The wall is all that is left of the Jerusalem Temple (the golden dome beyond is a Moslem shrine.) The Romans destroyed it in the year 70. In John's Gospel, written about 30 years later, Jesus offers his own body as the new temple where we can worship God (2:13-25).
In the obvious sense of the story, Jesus is angry at the merchants for doing business in the temple court. In John's Gospel almost everything is a sign of something else. At a deeper level of meaning, Jesus is also attacking temple worship itself. Animal sacrifice was part of the worship. It was almost necessary for the people to buy the animals for sacrifice at the site rather than to bring animals with them from wherever they were travelling. By driving those selling them out of the temple Jesus is making the sacrifices impossible.

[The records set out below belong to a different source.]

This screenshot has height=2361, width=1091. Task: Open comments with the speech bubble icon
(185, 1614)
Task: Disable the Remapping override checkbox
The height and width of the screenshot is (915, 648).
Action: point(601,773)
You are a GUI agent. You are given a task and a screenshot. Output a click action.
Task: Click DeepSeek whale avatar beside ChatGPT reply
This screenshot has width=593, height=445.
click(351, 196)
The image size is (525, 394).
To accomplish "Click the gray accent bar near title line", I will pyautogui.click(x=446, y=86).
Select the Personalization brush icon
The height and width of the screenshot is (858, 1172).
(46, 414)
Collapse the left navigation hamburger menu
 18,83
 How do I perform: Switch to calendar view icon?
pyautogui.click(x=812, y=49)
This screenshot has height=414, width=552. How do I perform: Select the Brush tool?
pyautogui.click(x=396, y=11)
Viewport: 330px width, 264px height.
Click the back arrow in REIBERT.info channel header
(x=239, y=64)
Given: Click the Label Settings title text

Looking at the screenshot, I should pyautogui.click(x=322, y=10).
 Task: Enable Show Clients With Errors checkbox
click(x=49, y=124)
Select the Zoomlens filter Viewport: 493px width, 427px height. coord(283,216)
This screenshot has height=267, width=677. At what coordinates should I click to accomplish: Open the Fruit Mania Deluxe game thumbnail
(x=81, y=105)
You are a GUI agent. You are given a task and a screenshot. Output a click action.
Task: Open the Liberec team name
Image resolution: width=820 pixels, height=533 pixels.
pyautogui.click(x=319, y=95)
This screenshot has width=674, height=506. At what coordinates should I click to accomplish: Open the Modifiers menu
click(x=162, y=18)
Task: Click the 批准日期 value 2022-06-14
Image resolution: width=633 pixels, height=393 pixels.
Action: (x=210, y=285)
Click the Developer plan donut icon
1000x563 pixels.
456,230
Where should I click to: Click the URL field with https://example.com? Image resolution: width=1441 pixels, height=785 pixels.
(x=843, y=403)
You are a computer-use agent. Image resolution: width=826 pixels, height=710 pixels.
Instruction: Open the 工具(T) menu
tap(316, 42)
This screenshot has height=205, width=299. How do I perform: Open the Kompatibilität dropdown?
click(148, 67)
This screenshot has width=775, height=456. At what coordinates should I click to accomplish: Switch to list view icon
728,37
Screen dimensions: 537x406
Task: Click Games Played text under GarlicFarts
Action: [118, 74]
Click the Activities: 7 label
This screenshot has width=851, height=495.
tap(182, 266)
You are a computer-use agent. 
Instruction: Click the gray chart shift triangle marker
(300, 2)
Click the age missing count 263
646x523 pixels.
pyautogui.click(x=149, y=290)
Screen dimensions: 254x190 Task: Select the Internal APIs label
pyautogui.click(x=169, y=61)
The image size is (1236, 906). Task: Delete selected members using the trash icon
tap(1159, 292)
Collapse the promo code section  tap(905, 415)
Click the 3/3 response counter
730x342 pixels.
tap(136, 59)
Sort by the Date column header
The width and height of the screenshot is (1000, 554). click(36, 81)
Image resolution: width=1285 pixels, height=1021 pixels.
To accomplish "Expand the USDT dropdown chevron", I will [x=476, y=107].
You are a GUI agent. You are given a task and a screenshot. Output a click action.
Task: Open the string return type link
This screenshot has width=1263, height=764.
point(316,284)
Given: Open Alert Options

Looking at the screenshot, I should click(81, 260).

From the perspective of John's Gospel the sacrifices were no longer possible since the temple had been destroyed 30 years earlier. So when John's readers, most of them Jews, hear Jesus say, "Destroy this temple and in three days I will rebuild it," they would hear the Risen Jesus offering himself as the way for his people to offer themselves to God in worship.
The notion of being in Jesus would have been familiar to John's community. At the Last Supper in John's Gospel we hear Jesus say that he is the vine and we are the branches. John's community would probably also be familiar with St. Paul's image of the Body of Christ and we the members. It is in and through Jesus that we go to God.